British Midland Regional Ltd., which operates as Flybmi or bmi, said it’s filing for administration — a British version of bankruptcy protection — because of higher fuel costs and uncertainty caused by Britain’s upcoming departure from the European Union.

“Current trading and future prospects have also been seriously affected by the uncertainty created by the Brexit process, which has led to our inability to secure valuable flying contracts in Europe and a lack of confidence around bmi’s ability to continue flying between destinations in Europe,” the airline said on its website late Saturday.
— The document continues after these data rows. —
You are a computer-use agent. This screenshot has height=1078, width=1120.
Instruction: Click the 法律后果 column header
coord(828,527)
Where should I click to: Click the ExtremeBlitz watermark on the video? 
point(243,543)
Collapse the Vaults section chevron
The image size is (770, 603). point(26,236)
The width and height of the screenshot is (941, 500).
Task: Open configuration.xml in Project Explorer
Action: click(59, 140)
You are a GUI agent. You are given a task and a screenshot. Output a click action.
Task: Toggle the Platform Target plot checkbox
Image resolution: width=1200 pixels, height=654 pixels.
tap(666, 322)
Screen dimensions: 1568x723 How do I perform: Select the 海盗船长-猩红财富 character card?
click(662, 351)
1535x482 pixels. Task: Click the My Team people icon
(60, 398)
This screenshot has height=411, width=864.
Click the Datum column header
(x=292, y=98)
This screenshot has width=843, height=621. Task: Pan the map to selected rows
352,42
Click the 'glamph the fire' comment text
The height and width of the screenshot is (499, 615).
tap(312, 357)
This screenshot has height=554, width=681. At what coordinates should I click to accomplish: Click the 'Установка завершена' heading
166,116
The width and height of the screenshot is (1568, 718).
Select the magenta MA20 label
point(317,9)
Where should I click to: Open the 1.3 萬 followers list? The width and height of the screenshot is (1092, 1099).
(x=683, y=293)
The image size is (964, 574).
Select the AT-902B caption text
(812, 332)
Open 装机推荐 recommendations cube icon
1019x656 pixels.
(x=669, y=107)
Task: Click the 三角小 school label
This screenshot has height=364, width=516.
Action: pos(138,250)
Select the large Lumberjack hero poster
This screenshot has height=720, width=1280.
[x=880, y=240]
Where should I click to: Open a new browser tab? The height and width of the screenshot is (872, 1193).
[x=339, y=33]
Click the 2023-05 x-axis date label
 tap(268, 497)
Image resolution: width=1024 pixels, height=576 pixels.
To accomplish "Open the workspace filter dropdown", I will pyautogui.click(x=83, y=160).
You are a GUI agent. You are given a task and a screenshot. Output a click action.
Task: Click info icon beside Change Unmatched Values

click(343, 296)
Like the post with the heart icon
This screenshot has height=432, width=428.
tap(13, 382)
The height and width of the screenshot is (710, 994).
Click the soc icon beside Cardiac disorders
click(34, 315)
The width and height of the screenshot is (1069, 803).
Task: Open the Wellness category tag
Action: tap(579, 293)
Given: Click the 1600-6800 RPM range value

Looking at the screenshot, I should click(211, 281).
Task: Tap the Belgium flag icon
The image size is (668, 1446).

The airline thanked workers for their dedication and said “it is with a heavy heart that we have made this unavoidable announcement.”

376 thrown out of work

The airline operated 17 jets on routes to 25 European cities. It employed 376 people in Britain, Germany, Sweden and Belgium and says it carried 522,000 passengers on 29,000 flights last year.

Pilots union chief Brian Strutton said the airline’s collapse came with no warning and “is devastating news for all employees.”

“Our immediate steps will be to support Flybmi pilots and explore with the directors and administrators whether their jobs can be saved,” he said.

Britain is scheduled to leave the EU on March 29 but there are serious doubts about whether the British Parliament will approve the Brexit withdrawal deal that Prime Minister Theresa May negotiated with the EU. That is making it more difficult for businesses to plan for the separation.

Many passengers stranded

Flybmi said all flights will be cancelled and advised passengers to seek refunds from credit card issuers, travel agents or travel insurance companies.

Passengers were told not to travel to the airport Sunday, unless they had made arrangements directly with other airlines. Flybmi said it would not be rescheduling passengers on other airlines’ flights.

Many passengers were left stranded by the shutdown. Hannah Price told Sky News she was planning to return Monday to Britain from Brussels on Flybmi.

Hundreds of passengers have been stranded by the abrupt collapse of the British regional airline. (PA via AP)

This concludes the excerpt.